Set exercise 1:
Lay out the rows below, starting at the line that contains "Click the Install Monitor chart icon" and ending at the line that contains "(819, 1456). point(80,25)", as a Markdown table with a Row column numbering each line and a Line column holding its text. Leave out blank lines.

Text block:
The three Mrs Ws tesser the children to the edge of the inhabited part of a dark planet named Camazotz, which has succumbed to The Black Thing, and where the Mrs Ws cannot themselves enter. Meg and Charles Wallace's father, Alex Murry, is imprisoned in a nearby city because he refused to yield to the group mind that causes inhabitants to behave in a mechanical way. When they reach the CENTRAL Central Intelligence building, Charles Wallace deliberately allows himself to be hypnotized, in order to find where their father is kept. Controlled by the group mind, Charles Wallace takes Meg and Calvin to the place where Meg's father is being held prisoner. He then takes them to IT, the disembodied brain with powerful telepathic abilities that controls the planet. Using special powers from Mrs Who's glasses, Meg is able to reach her father, who tessers Calvin, Meg, and himself to the adjacent planet Ixchel, before IT can control them all. Charles Wallace is left behind, still under the influence of IT, Meg is paralyzed from contact with The Black Thing during the trip, and Dr. Murry suffers broken ribs. The inhabitants of Ixchel are beast-like, with featureless faces, tentacles, and four arms. Despite their frightening appearance, they prove to be both wise and gentle; one cures Meg's paralysis, prompting Meg to nickname it “Aunt Beast”.

The trio of Mrs Whatsit, Mrs Who, and Mrs Which arrive on Ixchel, before Alex Murry has recovered, and assign the rescue of Charles Wallace to Meg alone. Arriving at the building where IT resides, she finds Charles Wallace still under IT's control. Inspired by hints from the Mrs Ws, Meg focuses all her love on Charles Wallace and is able to free him from IT, at which point Mrs Which remotely tessers Meg and Charles Wallace off Camazotz.

They all then tesser back to Earth, to the edge of the forest near the Murry home, and back to the moment in time just after the Mrs Ws and the children originally left Earth. Then the Mrs Ws vanish.

Set exercise 2:
According to the plot summary, why does Charles Wallace let himself be hypnotized at the CENTRAL Central Intelligence building?

Material provided:

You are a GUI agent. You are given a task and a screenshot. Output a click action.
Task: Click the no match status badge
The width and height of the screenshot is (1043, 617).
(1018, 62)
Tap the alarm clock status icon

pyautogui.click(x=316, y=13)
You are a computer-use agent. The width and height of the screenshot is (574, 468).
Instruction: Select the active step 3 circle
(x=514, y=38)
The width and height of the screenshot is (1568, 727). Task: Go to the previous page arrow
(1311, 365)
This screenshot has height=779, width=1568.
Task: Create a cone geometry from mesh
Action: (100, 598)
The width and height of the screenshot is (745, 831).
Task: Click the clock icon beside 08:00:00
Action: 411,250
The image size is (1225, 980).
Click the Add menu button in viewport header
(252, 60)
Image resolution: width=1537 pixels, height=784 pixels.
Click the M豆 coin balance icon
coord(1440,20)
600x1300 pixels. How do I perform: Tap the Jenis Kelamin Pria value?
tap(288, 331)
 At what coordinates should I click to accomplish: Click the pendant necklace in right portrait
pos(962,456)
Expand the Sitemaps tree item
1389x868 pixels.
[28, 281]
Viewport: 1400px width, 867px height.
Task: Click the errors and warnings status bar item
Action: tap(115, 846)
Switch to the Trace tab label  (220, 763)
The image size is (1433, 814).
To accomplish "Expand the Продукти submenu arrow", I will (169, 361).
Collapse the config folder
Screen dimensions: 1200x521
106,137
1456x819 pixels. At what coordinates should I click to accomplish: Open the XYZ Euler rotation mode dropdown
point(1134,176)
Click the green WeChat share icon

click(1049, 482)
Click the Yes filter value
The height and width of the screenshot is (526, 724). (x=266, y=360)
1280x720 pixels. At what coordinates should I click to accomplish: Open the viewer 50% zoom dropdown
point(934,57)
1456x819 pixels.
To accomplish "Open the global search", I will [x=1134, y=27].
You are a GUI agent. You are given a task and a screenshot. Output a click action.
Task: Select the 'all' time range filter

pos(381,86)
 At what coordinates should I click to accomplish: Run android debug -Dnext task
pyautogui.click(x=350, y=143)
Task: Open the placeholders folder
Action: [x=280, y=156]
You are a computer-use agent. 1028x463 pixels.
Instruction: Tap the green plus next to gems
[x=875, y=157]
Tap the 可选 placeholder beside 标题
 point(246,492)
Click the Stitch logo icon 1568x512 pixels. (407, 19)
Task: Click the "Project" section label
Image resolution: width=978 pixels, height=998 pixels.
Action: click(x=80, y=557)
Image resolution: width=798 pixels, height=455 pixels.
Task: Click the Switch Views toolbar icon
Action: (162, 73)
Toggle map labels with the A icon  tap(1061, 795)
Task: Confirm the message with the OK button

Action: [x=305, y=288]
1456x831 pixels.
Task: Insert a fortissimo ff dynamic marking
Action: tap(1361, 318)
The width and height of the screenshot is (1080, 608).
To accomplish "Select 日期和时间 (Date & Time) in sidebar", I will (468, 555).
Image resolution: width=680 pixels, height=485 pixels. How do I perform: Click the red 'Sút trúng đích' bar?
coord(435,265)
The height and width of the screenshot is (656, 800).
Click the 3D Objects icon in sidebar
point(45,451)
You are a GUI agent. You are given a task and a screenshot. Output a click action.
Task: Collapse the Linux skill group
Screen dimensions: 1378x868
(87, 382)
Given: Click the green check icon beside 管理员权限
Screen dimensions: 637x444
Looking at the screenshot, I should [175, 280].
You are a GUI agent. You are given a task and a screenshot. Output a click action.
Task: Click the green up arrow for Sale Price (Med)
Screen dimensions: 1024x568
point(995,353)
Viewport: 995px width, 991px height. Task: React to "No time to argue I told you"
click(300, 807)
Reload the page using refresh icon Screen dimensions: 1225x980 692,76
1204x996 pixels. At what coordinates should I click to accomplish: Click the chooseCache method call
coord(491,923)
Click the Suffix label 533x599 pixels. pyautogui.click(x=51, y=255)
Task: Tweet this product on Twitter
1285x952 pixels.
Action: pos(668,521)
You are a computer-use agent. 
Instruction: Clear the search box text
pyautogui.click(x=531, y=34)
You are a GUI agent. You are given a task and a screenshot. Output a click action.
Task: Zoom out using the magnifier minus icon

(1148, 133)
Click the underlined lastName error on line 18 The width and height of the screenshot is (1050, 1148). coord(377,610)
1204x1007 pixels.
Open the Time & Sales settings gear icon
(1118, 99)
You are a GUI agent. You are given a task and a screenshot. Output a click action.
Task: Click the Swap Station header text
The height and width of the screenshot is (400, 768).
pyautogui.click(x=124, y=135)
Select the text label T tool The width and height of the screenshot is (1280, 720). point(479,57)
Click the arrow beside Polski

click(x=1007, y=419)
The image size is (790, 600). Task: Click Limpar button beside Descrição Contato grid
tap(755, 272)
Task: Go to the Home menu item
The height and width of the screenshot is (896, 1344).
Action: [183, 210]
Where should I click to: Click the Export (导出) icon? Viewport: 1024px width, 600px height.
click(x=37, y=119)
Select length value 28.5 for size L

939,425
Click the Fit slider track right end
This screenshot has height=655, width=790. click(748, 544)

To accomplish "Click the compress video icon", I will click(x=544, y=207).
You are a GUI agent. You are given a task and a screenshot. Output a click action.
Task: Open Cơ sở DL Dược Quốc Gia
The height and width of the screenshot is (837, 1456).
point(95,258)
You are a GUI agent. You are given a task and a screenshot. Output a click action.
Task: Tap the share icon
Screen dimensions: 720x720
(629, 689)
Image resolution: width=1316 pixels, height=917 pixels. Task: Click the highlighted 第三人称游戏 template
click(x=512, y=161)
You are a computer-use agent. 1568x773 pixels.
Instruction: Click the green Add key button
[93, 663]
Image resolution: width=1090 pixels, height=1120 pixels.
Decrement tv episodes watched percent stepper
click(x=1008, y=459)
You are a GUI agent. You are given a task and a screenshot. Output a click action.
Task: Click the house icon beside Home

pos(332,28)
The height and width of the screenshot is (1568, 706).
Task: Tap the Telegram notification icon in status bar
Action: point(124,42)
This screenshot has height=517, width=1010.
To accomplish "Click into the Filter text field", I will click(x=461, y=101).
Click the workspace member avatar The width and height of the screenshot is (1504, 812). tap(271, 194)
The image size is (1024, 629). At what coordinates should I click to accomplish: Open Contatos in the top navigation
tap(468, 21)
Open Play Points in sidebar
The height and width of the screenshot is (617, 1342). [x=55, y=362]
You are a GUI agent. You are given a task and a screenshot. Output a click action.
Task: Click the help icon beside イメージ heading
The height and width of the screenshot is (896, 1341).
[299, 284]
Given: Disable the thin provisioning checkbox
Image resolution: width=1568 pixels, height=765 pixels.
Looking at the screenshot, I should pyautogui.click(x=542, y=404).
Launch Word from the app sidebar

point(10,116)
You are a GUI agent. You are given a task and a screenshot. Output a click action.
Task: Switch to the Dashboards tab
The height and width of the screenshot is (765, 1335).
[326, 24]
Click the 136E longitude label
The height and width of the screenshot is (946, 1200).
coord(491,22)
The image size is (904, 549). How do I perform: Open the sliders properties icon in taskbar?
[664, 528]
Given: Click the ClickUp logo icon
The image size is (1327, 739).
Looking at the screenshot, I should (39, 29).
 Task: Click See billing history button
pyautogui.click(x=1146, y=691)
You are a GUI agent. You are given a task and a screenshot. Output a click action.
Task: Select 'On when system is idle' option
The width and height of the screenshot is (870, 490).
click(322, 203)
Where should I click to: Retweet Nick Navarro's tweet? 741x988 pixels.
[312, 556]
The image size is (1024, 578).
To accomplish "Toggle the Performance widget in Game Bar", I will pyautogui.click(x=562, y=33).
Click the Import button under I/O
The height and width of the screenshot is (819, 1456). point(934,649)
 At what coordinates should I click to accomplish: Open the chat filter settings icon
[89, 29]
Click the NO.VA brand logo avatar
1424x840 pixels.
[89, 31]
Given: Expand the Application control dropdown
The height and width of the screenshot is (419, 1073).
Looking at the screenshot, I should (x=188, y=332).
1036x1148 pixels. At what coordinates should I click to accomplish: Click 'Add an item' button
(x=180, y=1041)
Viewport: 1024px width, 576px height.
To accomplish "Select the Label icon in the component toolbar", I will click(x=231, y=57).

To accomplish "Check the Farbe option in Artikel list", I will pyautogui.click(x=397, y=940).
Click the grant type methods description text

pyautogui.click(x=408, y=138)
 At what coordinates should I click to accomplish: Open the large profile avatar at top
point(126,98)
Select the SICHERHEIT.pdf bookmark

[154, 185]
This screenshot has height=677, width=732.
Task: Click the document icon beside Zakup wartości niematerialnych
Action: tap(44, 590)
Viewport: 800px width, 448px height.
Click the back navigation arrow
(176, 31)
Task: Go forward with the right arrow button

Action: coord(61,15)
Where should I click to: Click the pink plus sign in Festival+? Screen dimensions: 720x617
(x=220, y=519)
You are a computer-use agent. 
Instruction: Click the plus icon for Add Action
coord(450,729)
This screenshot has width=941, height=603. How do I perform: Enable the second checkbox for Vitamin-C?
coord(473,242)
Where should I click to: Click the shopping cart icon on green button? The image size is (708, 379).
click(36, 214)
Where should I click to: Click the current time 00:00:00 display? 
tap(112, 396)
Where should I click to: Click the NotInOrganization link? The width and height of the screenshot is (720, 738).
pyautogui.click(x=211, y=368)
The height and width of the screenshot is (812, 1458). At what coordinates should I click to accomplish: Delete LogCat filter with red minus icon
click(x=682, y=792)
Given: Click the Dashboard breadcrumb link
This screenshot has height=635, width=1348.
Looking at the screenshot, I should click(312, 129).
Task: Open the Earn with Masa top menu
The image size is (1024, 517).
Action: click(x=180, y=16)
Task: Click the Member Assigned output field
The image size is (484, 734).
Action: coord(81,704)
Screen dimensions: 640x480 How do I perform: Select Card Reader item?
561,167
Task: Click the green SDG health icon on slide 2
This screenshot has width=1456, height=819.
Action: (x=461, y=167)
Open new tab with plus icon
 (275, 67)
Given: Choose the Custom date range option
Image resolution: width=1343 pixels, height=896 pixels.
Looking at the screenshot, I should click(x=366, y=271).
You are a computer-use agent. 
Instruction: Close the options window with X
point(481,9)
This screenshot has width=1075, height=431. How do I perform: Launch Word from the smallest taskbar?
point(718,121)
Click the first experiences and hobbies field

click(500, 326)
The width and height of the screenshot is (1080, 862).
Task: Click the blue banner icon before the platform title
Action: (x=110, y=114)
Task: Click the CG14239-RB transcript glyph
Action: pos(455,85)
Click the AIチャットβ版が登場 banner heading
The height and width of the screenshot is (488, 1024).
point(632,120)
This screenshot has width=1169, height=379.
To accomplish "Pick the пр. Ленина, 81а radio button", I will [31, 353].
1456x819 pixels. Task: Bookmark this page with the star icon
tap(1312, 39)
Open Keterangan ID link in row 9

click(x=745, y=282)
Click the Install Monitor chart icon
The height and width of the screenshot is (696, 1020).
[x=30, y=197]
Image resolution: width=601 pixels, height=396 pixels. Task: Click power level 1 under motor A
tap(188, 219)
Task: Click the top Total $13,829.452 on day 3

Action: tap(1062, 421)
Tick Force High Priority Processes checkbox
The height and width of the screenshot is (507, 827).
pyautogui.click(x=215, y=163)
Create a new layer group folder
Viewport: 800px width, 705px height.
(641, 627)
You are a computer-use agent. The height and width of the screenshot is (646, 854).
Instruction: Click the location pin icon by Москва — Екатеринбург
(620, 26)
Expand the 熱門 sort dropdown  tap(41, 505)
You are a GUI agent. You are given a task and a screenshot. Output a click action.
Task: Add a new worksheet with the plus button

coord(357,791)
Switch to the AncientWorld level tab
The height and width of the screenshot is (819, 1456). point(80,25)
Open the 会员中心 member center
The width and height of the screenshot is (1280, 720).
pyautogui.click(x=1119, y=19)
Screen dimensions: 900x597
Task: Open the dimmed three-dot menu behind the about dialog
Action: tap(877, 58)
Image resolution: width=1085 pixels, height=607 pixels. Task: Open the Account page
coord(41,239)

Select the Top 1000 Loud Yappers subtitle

Correct output 1:
| Row | Line |
|---|---|
| 1 | Click the Install Monitor chart icon |
| 2 | The height and width of the screenshot is (696, 1020). |
| 3 | [x=30, y=197] |
| 4 | Image resolution: width=601 pixels, height=396 pixels. Task: Click power level 1 under motor A |
| 5 | tap(188, 219) |
| 6 | Task: Click the top Total $13,829.452 on day 3 |
| 7 | Action: tap(1062, 421) |
| 8 | Tick Force High Priority Processes checkbox |
| 9 | The height and width of the screenshot is (507, 827). |
| 10 | pyautogui.click(x=215, y=163) |
| 11 | Create a new layer group folder |
| 12 | Viewport: 800px width, 705px height. |
| 13 | (641, 627) |
| 14 | You are a computer-use agent. The height and width of the screenshot is (646, 854). |
| 15 | Instruction: Click the location pin icon by Москва — Екатеринбург |
| 16 | (620, 26) |
| 17 | Expand the 熱門 sort dropdown  tap(41, 505) |
| 18 | You are a GUI agent. You are given a task and a screenshot. Output a click action. |
| 19 | Task: Add a new worksheet with the plus button |
| 20 | coord(357,791) |
| 21 | Switch to the AncientWorld level tab |
| 22 | The height and width of the screenshot is (819, 1456). point(80,25) |

Correct output 2:
He does it on purpose to find out where his father is being held.